Update : 11 May 2015, 07:18 PM

The United States got to Osama bin Laden with Pakistan’s help, but disclosed the operation in a manner that made the country look like a villain, according to Seymour M. Hersh, an American investigative journalist and author.

“They helped. They totally helped. They helped a great deal,” said Mr Hersh when Pakistan’s Dawn newspaper asked him if he believed Pakistan helped the US reach the Al Qaeda leader.

Seymour Hersh is an award winning investigative journalist known for his reporting on the My Lai massacre during the Vietnam War and for abuses at Abu Ghraib prison during the Iraq War.
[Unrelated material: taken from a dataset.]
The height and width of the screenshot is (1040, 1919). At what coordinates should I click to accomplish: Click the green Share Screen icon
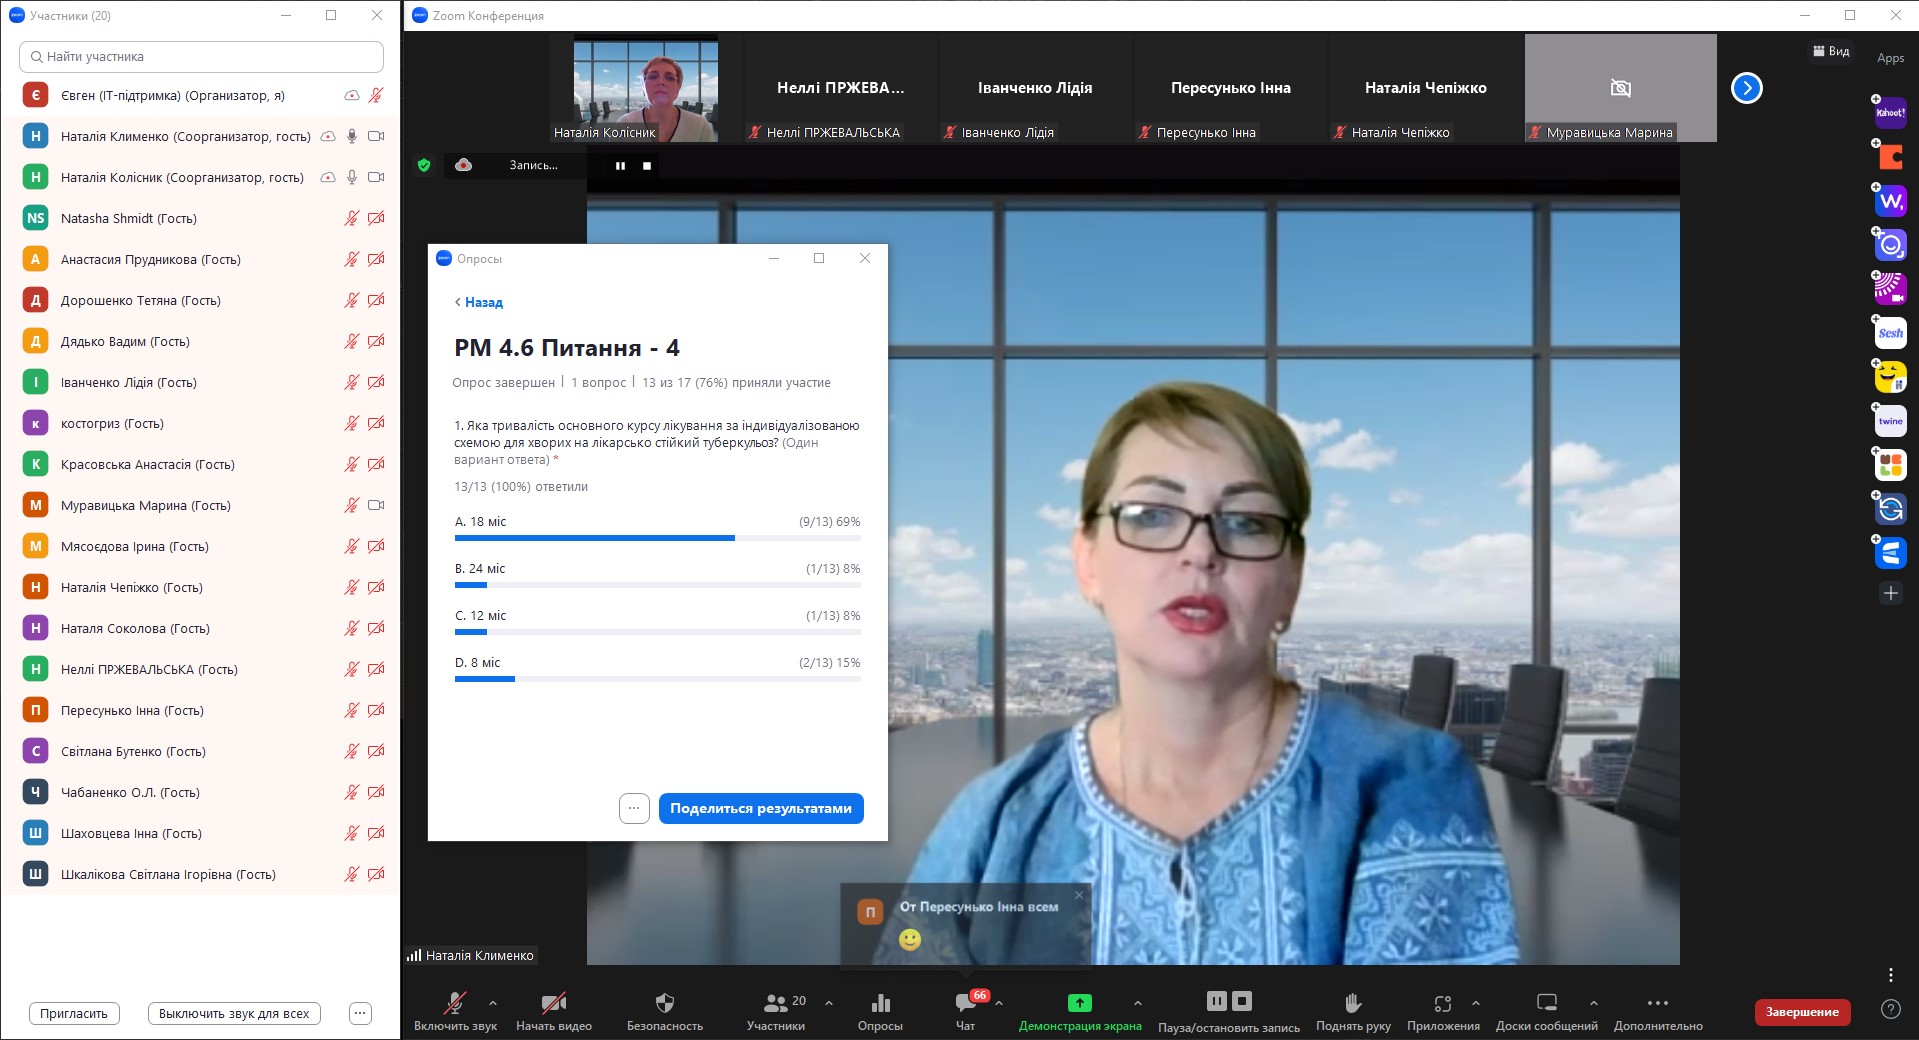[1079, 1003]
In a story published in the London Review of Books on Sunday, Mr Hersh described the official US version of the so-called “Operation Neptune Spear” as a work of fiction, a fairy-tale.

He noted that the White House still maintains the mission was an all-American affair, and that senior generals of the Pakistan Army and the Inter-Services Intelligence (ISI) were not told about the raid in advance.

“This is false, as are many other elements of the Obama administration’s account. The White House’s story might have been written by Lewis Carroll (the author of “Alice in the Wonderland).”

In an interview to Dawn, Mr Hersh said the operation that ultimately led to Osama’s death began with a walk-in.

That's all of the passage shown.